Yapamazdık, ne ben bir şey yapabilirdim ne de müdür. Oysa müdür işverenin amcasıydı ve babası da işyerinin ortaklarındandı. Ama o da bir şey yapamazdı. Çünkü işverene durumu arz etmek mümkün değildi. Gerek ailevi saygı ve hürmet, gerek emir demiri keser düsturu elimizi kolumuzu bağlıyordu.

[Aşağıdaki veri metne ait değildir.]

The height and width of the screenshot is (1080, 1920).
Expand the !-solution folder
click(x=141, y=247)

Bu sıkıntılı durumu müdüre söyledim ama yapacak bir şeyin olmadığını ancak isterse yeni bir iş bulana kadar sigortasını ödemeye devam edebileceğini söyledi. Az da olsa sekreter rahatlamıştı. En azından annesinin tedavisinde aksama olmayacaktı.

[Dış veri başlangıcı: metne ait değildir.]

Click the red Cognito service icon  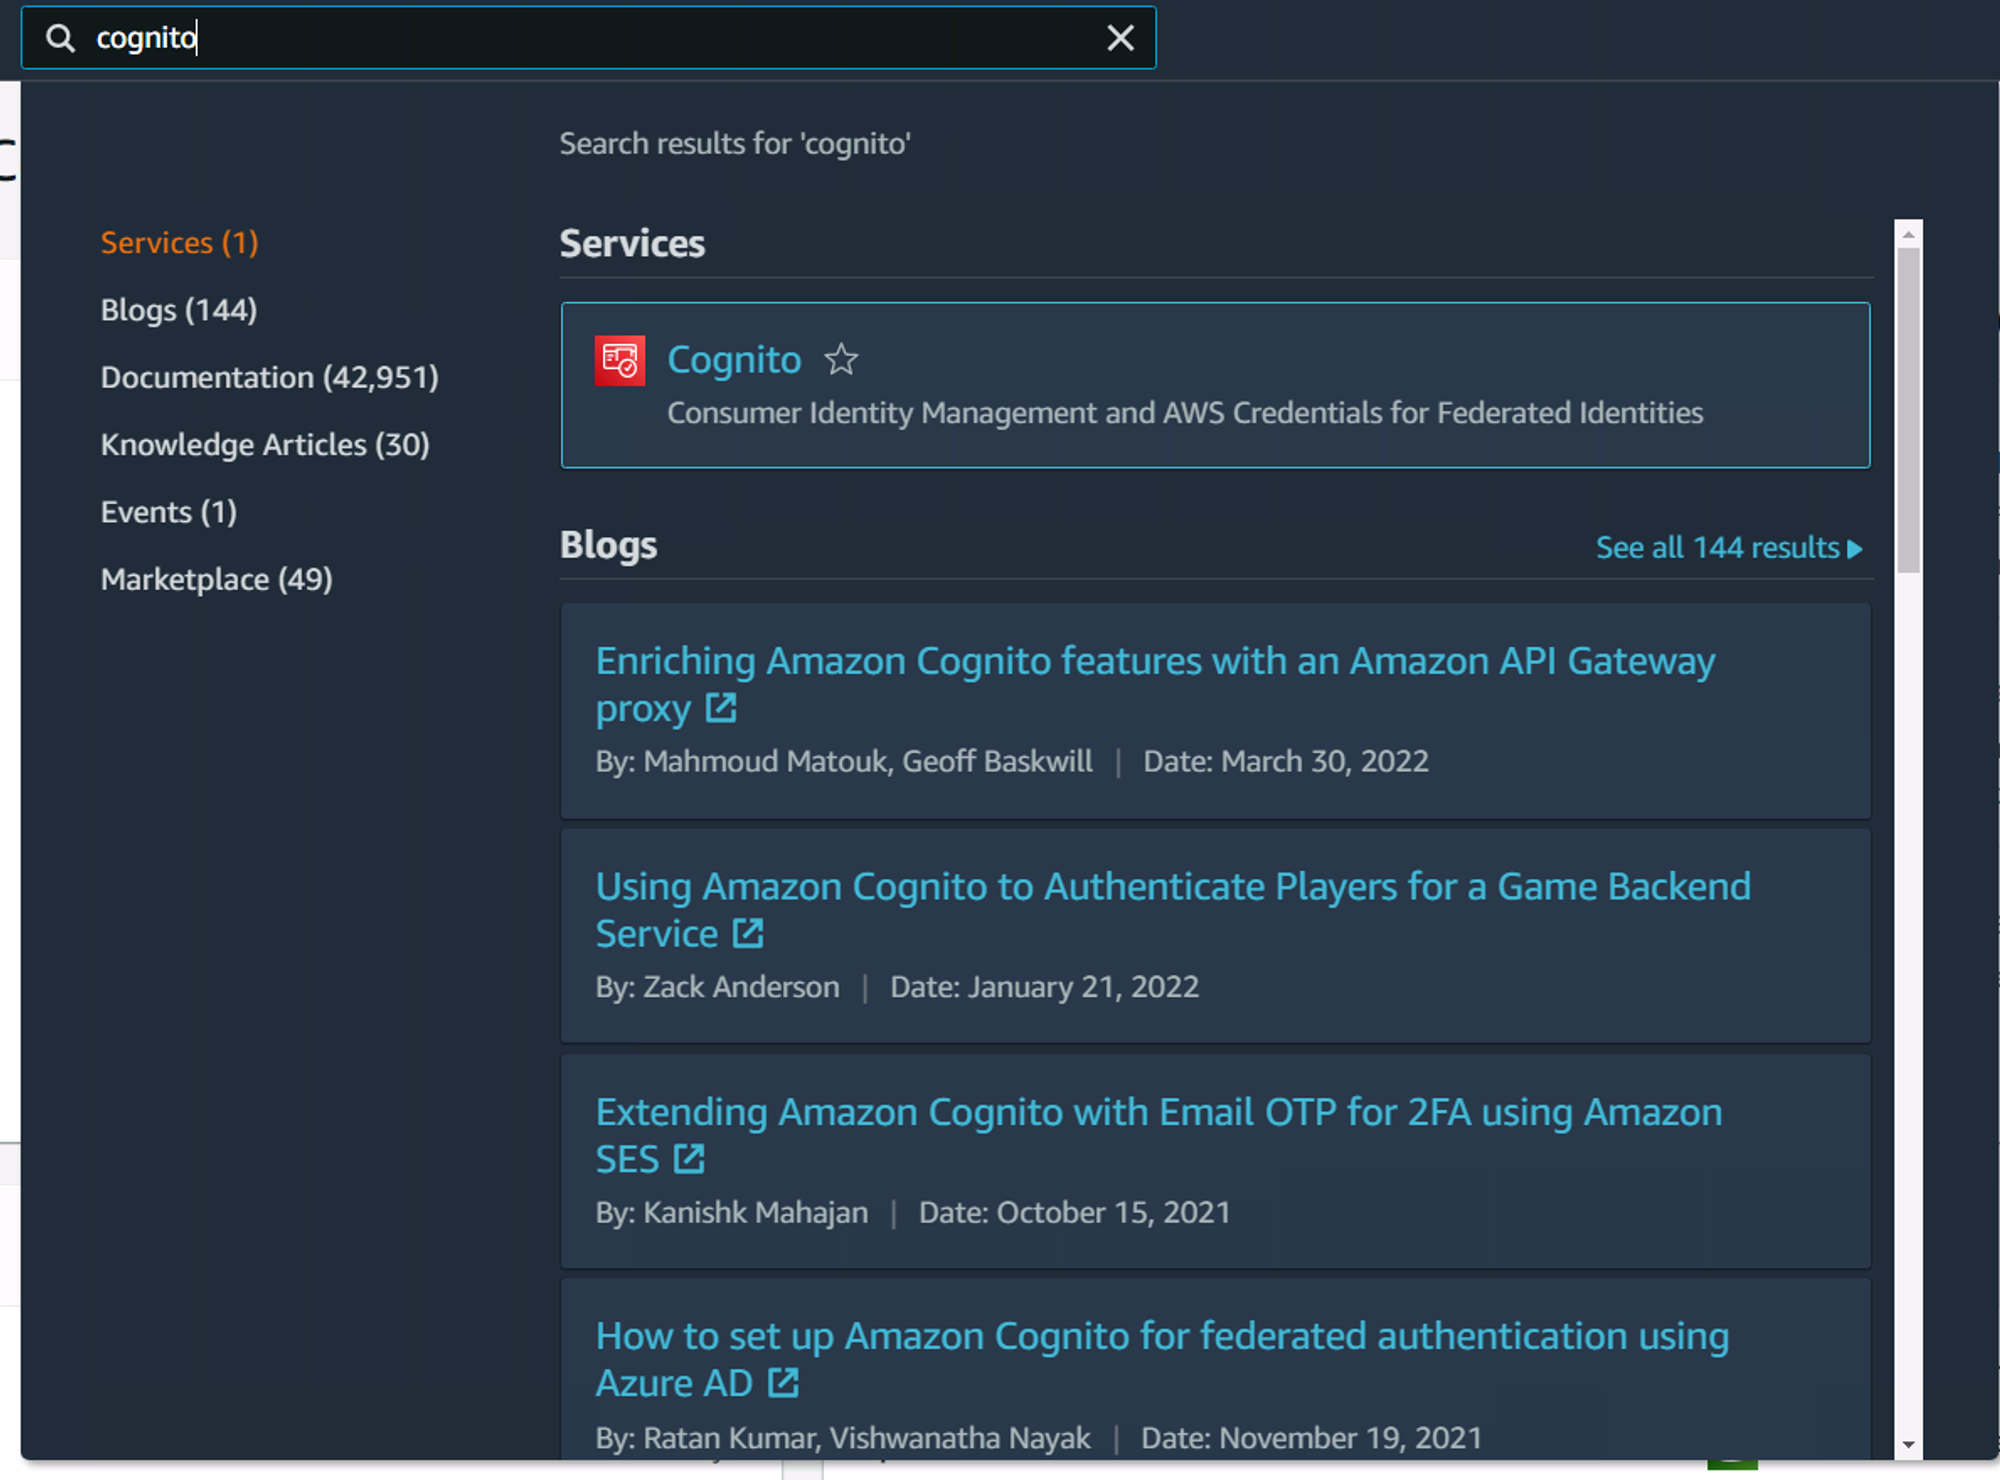(x=620, y=360)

Birkaç eşyasını alarak işyerinden ayrılan sekreter kimseyle vedalaşıp, helalleşmedi. Zira daha zor bir sınav için güç topluyordu, enerjisini boşa sarf etmek istemedi.
Davranışın Hatalı Olması O Kimseyi Kötü Yapmaz
İşverenin bu yanlış davranışını tasvip etmediğimiz gibi hatalı olduğunu öncelikle beyan edelim. Ama şunu da belirtelim ki işverenin davranışı hatalı olsa da bu onu kötü insan yapmaz. Zira onun gibi akrabalarına ve işçilerine cömert davranan çok az kimse vardır. Hatta okul yaptıracak kadar kesenin ağzını açacak kadar eli açıktır.
Sadece bu mu? Elbette değil, borcu olup karşılıksız para verdiği birçok kimse de vardı. İşçilerinden ev satın alanlara ciddi şekilde destek olurdu. Ayrıca evlenene de dişe dokunur yardım yapardı. Bunun yanında her sene üniversiteye giden belli sayıdaki öğrenciye de yıllardır burs verirdi.
İnsanı anlamak, yargılamak ve yorumlamak bizim haddimiz değil. İnsan sarrafı bu karışık davranışı tahlil edip, yorumlayabilir. Biz ise sadece susup bakarız. Doğrusu da budur. Zira bir kimsenin bir yanlış davranışı olsa da buna karşılık birçok doğru davranışı varsa. Ayrıca insanlara sürekli yardım yapıyorsa, sanırım susmak en iyisidir.